Possible memory leak?

Snailer

Hi, over the days with a uptime of 10 days, 17:05u; i see my memory usage growing.
Now it has reached already 70%. When it was just installed, the memory usage was about <15%.
Currently I have activated all default services with PTPP and Snort (with autoblock).
After restarting the snort service, memory dropped to 64% ram usage.

What could be wrong and can I fix this?
(Last week I have ordered a memory upgrade to 512 ram, maximum supported system memory).

Details about my pfsense-box:
1.0.1
built on Sun Oct 29 01:07:16 UTC 2006
Current memory is 256 mb ram
swap disk is 512 mb.
Hard disk several gigabyte.

sullrich

Run top from Diagnostics -> Command -> Execute Shell command -> Command

Monitor the individual processes memory usage over the course of a few days.

But a complete wild guess would be Snort.

Snailer

This is the output of top:

$ top
last pid: 79664;  load averages:  0.00,  0.02,  0.01  up 12+00:14:04    22:07:48
28 processes:  2 running, 26 sleeping

Mem: 124M Active, 49M Inact, 37M Wired, 4996K Cache, 34M Buf, 27M Free
Swap: 512M Total, 512M Free

  PID USERNAME  THR PRI NICE   SIZE    RES STATE    TIME   WCPU COMMAND
40965 root        1  -8    0 20656K 18376K piperd   0:33  1.07% php
60233 root        1 116   20 10160K  9428K RUN      3:35  0.34% lighttpd
76679 root        1   8   20  2572K  1924K wait    10:41  0.00% sh
 3231 root        1 -58    0   113M 79564K bpf      6:21  0.00% snort
  297 root        1 -58    0  4124K  1992K bpf      0:43  0.00% tcpdump
  597 _ntp        1  96    0  1256K   940K select   0:18  0.00% ntpd
  174 root        1  96    0  1360K   952K select   0:15  0.00% syslogd
  498 proxy       1   4    0   656K   308K kqread   0:11  0.00% pftpx
  563 dhcpd       1  96    0  2100K  1748K select   0:10  0.00% dhcpd
  418 nobody      1  96    0  1328K   972K select   0:09  0.00% dnsmasq
  600 root        1   8    0  1304K   960K nanslp   0:08  0.00% cron
  393 root        1   4    0 20656K 17540K accept   0:06  0.00% php
  298 root        1  -8    0  1196K   664K piperd   0:04  0.00% logger
  598 root        1  96    0  1296K   944K select   0:03  0.00% ntpd
  250 _dhcp       1  96    0  1388K  1008K select   0:01  0.00% dhclient
74618 root        1  96    0  1288K   628K select   0:00  0.00% mpd
 3234 root        1   4    0  1212K   892K kqread   0:00  0.00% snort2c
  394 root        1   8    0 13080K  3336K wait     0:00  0.00% php

sullrich

Snort is using the most memory.

Snailer

I see. But why did not the (total) memory usage dropped back to about 15% when I restarted the snort service earlier?

Update
I have reinstalled the snort package, under the expectation to update the package to the latest version as published on the snort.org site news section. Also because as the news topic states:

_Snort v2.6.1.5 has been released. The software and source code is available at: http://snort.org/dl/

Snort v2.6.1.5 includes:

* A new http_post rule keyword used to search for content in normalized HTTP posts
    * A fix for a potential memory leak when generating HTTP Inspection events_

Although this was a misconception, a pleasant side effect was that the memory usage dropped to 30%!

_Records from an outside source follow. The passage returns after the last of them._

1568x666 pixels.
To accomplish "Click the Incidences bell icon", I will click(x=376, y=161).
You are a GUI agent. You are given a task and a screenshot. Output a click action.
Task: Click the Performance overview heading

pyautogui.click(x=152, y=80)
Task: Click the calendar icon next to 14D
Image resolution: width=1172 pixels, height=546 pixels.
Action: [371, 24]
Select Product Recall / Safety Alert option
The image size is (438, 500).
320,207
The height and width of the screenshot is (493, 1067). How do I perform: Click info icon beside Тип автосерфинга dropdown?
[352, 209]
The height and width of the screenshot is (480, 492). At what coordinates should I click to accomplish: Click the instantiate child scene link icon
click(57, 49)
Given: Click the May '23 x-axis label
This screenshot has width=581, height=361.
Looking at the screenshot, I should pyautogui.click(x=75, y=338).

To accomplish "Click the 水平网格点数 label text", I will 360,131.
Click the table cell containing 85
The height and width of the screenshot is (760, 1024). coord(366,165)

Off-topic: the news section writes about the OSSEC Host-based Intrusion Detection System. (Snort is network-based). Is such package available for pfsense? (snort and ossec looks a nice combination for me; is it?)

cmb

Any HIDS on a firewall isn't going to be as useful as HIDS on actual accessible systems (like servers). Network IDS/IPS is much more important and relevant on a firewall. We may add some sort of HIDS package in the (maybe distant) future though.